The contract will run for seven years, Rheinmetall said on Thursday, adding the 2,271 HX2 family vehicles would replace the Bundeswehr's old KAT I generation of trucks.

An initial lot of 558 trucks worth around 240 million euros have been taken under contract and are due for delivery within the 2018 to 2021 time frame.

Most of the key components such as engines, axles, transmissions and build-ons will be produced in Germany, but the vehicles will be assembled in the Rheinmetall MAN Military Vehicles (RMMV) plant in Vienna, Rheinmetall said.

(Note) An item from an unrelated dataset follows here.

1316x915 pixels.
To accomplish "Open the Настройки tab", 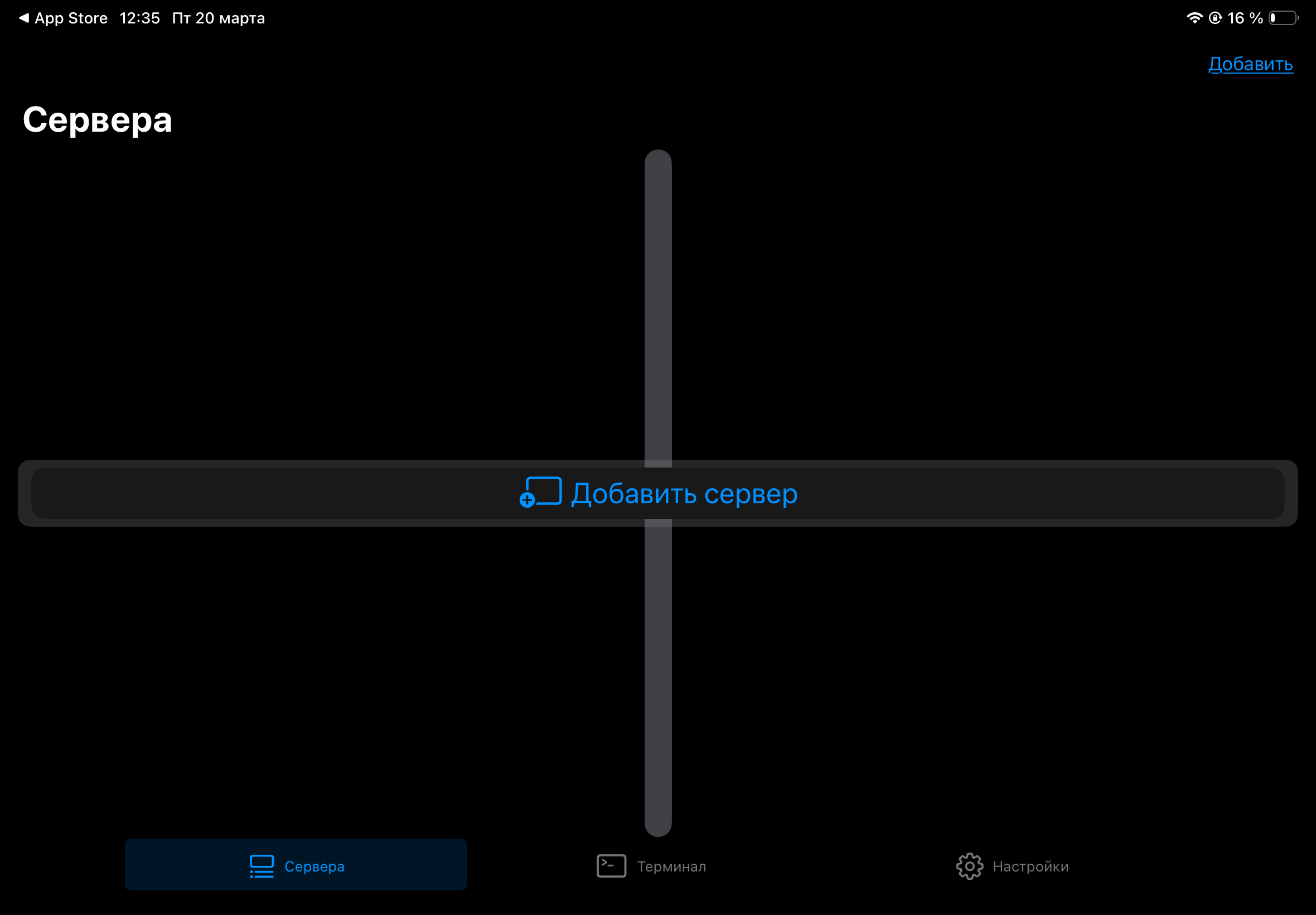I will 1030,866.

https://www.upi.com/Defense-News/2017/07/06/Rheinmetall-supplying-Bundeswehr-with-2000-plus-trucks/4381499351931/


----------



## Old Sweat (10 Jul 2017)

*Most of the key components such as engines, axles, transmissions and build-ons will be produced in Germany, but the vehicles will be assembled in the Rheinmetall MAN Military Vehicles (RMMV) plant in Vienna, Rheinmetall said.*

Planning to annex Austria again, are they?


----------



## Colin Parkinson (10 Jul 2017)

Considering it's military procurement fiascos are possible greater than ours, might be best to keep it as a vassal state


----------